A new page with three links to it and a new page with 1000 links to it are treated much too much the same by Google now. Instead of "discovery" via linking, which leads to original scores for the pages that are in the right ballpark, they discover pages via the quivalent of a press release. They add a page to the index with zero understanding of its proper score. They give weight to the domain the page is on, but all that does is create the three link versus 1000 link problem.

Google is not caring about change now. That is plainly clear. They are prioritized on new content that they are told about via notification tools. This leads to both inapproriate premature ranking and poor crawl priorities. And that doesn't even take into consideration that vast majority of these ping/creation pages are cruft that barely deserve to even be indexed in the first place. If the own domain of a page can't be bothered to link to it well, the rest of the world hardly needs to know about it.

"Don't confuse what's indexed and ranked in Google's pages by how frequently it's crawled."

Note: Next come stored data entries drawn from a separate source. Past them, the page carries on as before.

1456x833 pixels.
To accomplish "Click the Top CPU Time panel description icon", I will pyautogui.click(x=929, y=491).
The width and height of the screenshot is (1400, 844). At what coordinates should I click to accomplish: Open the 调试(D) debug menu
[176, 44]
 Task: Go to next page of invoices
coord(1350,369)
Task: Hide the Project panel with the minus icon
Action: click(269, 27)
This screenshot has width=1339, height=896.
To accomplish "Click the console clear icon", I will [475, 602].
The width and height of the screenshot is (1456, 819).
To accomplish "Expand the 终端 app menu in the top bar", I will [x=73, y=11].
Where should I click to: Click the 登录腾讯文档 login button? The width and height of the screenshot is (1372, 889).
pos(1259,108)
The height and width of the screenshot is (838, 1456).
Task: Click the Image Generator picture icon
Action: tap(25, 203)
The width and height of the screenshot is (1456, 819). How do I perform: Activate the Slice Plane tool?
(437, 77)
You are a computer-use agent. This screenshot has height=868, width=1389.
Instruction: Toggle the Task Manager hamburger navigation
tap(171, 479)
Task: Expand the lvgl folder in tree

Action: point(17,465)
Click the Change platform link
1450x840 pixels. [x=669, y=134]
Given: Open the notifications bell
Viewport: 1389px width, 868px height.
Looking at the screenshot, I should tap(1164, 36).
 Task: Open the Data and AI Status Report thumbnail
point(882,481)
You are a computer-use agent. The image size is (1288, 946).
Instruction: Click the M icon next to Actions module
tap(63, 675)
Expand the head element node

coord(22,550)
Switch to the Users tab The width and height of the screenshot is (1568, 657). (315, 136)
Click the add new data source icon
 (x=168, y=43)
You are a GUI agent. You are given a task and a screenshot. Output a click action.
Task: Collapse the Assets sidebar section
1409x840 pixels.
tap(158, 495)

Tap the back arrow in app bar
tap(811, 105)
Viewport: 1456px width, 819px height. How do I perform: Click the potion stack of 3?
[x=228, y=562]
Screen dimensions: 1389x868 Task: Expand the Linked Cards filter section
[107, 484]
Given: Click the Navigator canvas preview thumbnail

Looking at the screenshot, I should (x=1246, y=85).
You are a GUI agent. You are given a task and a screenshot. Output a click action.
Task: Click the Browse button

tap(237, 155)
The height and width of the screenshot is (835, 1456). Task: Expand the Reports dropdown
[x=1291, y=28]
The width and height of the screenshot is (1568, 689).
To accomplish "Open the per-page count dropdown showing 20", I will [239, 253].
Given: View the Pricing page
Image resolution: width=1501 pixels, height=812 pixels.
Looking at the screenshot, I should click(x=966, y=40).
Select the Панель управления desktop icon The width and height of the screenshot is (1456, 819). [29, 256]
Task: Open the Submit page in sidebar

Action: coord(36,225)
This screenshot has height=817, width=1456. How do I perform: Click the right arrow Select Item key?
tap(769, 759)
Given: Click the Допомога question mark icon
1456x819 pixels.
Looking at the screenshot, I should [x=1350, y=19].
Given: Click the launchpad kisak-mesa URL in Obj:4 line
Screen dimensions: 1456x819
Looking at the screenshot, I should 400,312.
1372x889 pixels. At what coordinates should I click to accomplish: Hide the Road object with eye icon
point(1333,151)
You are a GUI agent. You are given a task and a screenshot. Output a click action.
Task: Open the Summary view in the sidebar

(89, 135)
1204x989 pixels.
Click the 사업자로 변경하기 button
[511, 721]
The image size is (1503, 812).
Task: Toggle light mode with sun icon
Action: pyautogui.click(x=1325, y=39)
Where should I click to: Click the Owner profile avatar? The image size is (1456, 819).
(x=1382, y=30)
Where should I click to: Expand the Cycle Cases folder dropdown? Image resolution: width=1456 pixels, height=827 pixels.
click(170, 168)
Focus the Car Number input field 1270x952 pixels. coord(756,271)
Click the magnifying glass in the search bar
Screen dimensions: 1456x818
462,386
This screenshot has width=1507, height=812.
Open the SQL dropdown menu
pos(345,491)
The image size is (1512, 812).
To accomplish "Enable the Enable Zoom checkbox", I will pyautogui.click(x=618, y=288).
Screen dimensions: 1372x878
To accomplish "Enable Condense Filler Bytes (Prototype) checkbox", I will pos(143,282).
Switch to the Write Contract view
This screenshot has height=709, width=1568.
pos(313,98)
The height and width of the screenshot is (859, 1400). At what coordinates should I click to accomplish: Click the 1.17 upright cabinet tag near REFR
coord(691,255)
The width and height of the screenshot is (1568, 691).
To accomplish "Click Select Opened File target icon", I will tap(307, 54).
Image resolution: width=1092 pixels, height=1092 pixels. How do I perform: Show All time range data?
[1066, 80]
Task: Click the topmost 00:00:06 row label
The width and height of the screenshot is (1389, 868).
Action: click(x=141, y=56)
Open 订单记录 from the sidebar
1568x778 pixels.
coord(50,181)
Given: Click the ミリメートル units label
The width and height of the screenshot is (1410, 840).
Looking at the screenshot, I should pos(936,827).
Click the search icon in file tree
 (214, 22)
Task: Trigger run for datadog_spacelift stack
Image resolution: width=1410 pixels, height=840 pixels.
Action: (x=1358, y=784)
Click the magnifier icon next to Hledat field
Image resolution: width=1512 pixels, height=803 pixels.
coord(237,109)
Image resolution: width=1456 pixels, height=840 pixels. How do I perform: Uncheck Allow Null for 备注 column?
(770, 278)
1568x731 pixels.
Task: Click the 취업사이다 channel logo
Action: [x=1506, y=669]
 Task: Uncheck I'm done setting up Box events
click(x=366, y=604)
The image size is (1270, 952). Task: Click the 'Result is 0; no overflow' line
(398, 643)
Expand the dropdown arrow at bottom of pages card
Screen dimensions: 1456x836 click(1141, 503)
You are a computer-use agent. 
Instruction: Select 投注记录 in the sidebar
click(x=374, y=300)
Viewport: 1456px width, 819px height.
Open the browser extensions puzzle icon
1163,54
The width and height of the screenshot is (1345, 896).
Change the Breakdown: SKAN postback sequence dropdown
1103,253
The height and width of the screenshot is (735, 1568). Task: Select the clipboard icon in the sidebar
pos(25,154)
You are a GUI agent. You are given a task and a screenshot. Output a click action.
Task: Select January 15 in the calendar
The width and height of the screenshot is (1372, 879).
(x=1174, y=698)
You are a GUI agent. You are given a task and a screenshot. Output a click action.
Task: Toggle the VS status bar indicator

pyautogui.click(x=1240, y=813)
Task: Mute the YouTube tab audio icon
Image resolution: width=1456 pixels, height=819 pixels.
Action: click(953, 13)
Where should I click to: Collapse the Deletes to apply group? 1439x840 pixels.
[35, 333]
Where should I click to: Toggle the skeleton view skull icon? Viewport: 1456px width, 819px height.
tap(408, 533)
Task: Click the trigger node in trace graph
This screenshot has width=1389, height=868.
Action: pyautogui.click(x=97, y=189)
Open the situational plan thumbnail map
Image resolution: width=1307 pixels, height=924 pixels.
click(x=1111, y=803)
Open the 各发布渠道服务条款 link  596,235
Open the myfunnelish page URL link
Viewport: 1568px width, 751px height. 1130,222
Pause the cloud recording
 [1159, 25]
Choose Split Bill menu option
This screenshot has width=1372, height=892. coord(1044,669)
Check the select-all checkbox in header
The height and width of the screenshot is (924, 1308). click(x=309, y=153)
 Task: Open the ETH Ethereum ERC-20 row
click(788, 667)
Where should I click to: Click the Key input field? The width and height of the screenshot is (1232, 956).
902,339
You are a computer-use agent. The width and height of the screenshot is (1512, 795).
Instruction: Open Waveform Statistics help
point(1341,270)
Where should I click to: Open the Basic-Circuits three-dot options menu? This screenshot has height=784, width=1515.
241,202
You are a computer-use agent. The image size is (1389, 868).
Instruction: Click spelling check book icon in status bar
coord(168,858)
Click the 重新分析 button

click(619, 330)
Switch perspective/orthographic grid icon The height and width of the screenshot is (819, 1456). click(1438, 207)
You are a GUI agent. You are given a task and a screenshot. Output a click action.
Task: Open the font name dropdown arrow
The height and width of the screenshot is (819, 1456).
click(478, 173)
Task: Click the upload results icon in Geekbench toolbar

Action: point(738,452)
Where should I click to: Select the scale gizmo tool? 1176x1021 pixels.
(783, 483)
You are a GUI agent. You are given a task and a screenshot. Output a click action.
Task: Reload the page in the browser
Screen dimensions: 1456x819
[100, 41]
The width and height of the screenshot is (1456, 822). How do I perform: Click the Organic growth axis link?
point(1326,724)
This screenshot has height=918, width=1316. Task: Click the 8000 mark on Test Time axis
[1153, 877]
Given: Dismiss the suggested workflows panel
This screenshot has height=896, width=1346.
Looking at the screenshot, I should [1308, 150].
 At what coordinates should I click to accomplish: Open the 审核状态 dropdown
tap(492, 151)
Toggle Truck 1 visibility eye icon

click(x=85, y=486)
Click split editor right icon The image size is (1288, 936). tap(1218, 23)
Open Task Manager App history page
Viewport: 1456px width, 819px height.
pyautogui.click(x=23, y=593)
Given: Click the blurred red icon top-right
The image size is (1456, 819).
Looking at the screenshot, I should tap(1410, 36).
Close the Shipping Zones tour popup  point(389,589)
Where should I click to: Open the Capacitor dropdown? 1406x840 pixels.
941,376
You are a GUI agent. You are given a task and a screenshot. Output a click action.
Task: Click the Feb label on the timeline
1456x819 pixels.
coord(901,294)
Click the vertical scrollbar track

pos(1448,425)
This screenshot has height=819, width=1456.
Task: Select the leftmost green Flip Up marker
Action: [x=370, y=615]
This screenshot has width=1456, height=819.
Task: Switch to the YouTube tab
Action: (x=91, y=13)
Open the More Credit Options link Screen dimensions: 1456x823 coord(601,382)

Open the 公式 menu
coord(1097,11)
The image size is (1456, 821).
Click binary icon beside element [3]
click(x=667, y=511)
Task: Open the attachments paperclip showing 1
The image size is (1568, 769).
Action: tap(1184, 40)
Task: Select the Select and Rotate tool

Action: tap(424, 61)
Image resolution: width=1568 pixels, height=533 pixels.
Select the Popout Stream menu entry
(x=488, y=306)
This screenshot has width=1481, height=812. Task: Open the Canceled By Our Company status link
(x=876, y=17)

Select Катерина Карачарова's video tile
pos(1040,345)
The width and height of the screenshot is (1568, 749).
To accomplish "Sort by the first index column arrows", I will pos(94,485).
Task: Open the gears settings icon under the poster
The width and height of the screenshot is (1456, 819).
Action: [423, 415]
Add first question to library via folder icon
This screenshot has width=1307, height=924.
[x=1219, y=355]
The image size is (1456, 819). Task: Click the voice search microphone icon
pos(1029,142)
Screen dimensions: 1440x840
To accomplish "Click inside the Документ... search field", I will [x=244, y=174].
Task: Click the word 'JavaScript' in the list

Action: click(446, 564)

You did that, not me. The ranking algorithm still is based more on linking rather than new-ness, but it's bungled up because the crawl is so weak. You can't rank properly if you are unaware of changes to existing pages because you are spending your time focusing on new pages. The creation of new pages offers no signal of quality; the opinion of older pages about new pages does that.

"If you have a page of merit that never changes, which is already indexed and ranked, why does it need to be crawled frequently? It doesn't."

This can sum up part of your mistaken notion. You can't rank new pages sensibly if you don't crawl old pages -- even if just to see that the new page is NOT linked by old pages.